**Material for this task**.
···

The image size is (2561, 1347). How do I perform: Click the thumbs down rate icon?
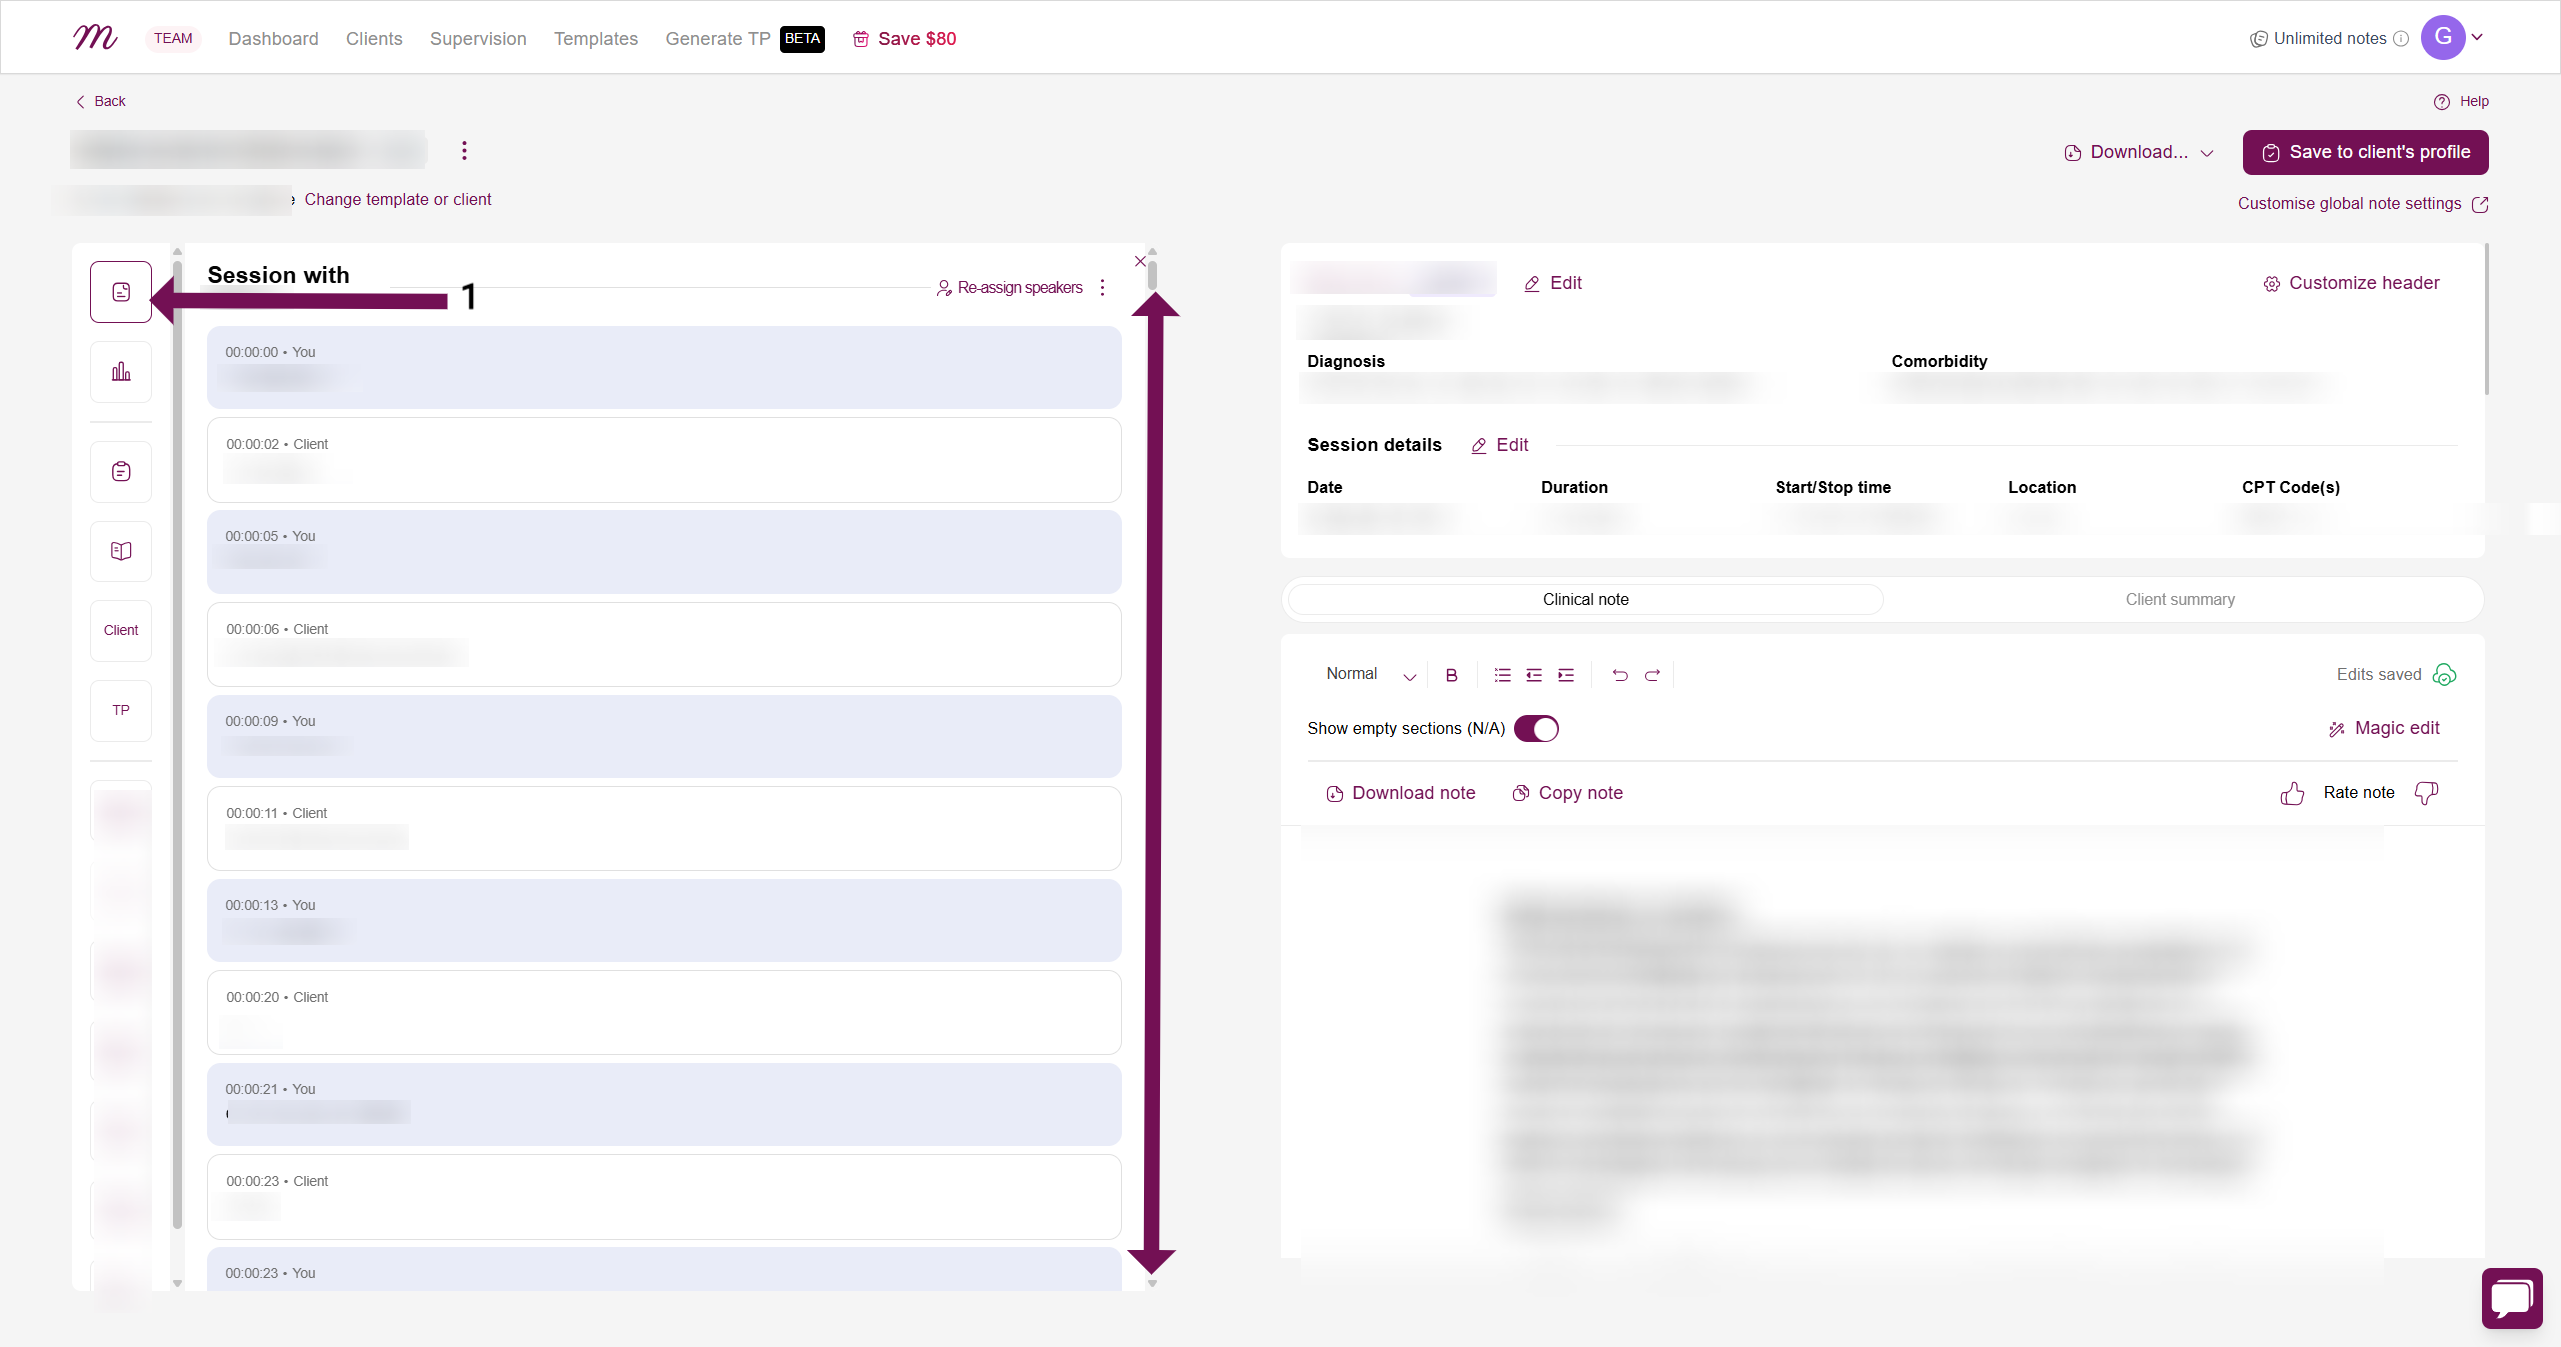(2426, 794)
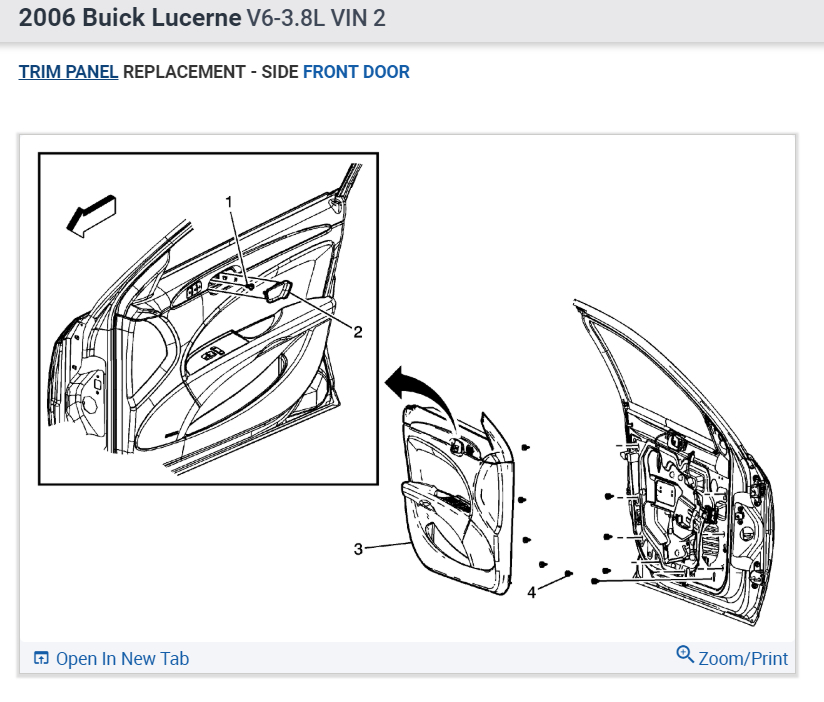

···

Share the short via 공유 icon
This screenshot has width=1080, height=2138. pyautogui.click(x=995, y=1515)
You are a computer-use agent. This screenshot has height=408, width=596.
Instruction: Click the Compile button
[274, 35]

···

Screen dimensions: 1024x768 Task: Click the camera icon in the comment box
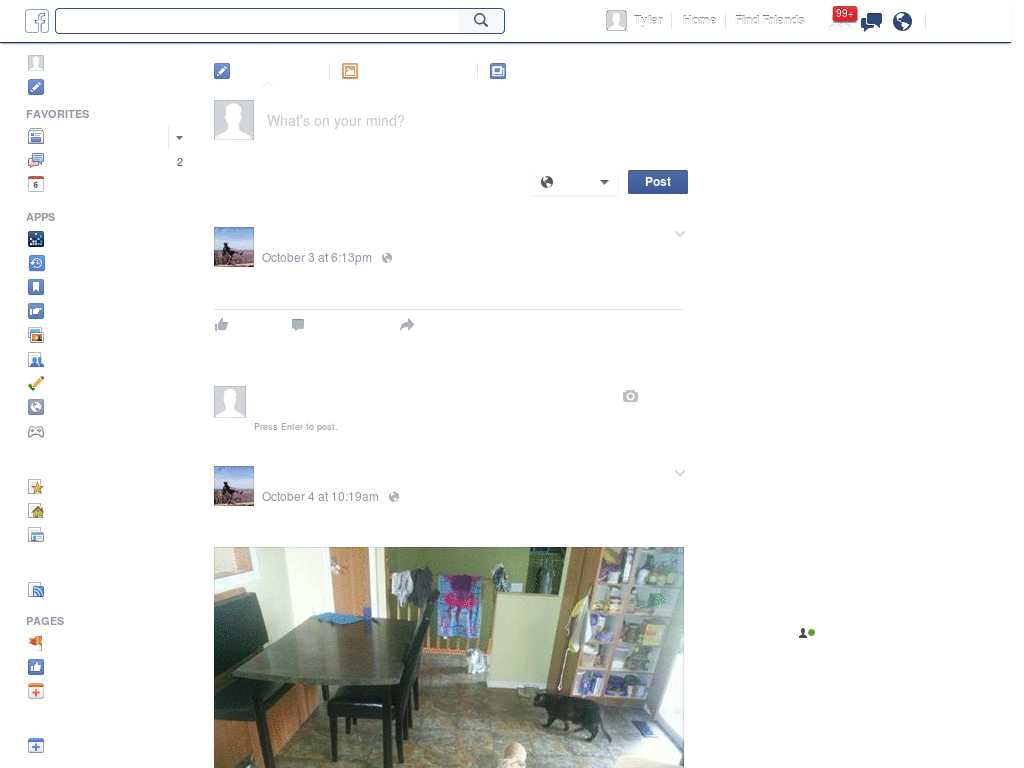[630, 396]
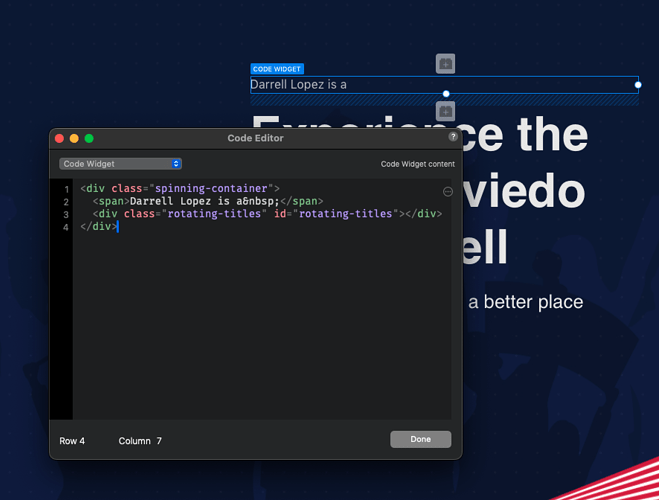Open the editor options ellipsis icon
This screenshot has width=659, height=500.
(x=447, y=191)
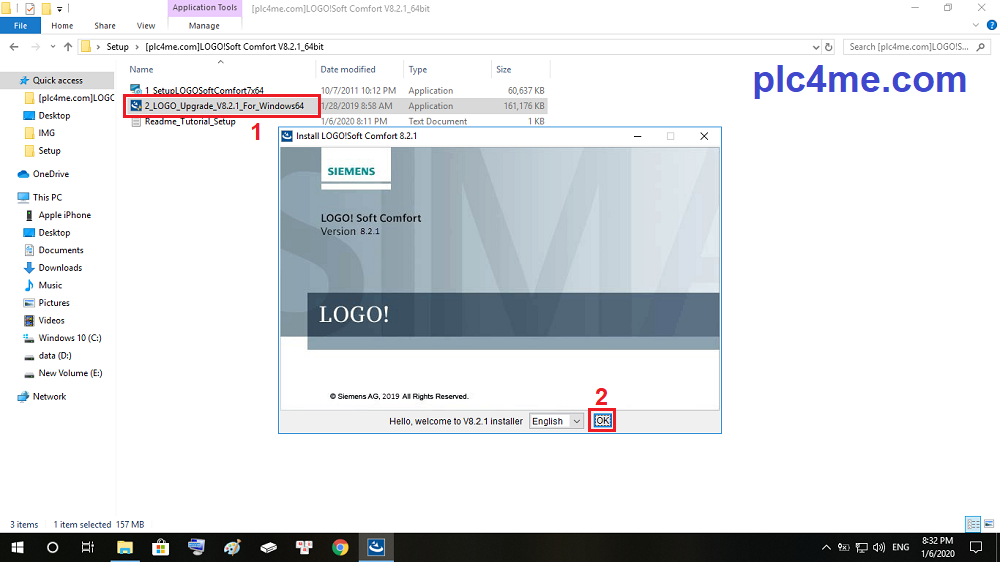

···

**To be done**.
Recast the records from the line with "The image size" to the line with "(2426, 794)" as a two-column CSV with the header instruction,location. Give one row per record, with its text and its answer each in a single quoted field, replace any line breaks with spaces, and leave the pictures out.

**Answer for the task**.
instruction,location
"The image size is (2561, 1347). How do I perform: Click the thumbs down rate icon?","(2426, 794)"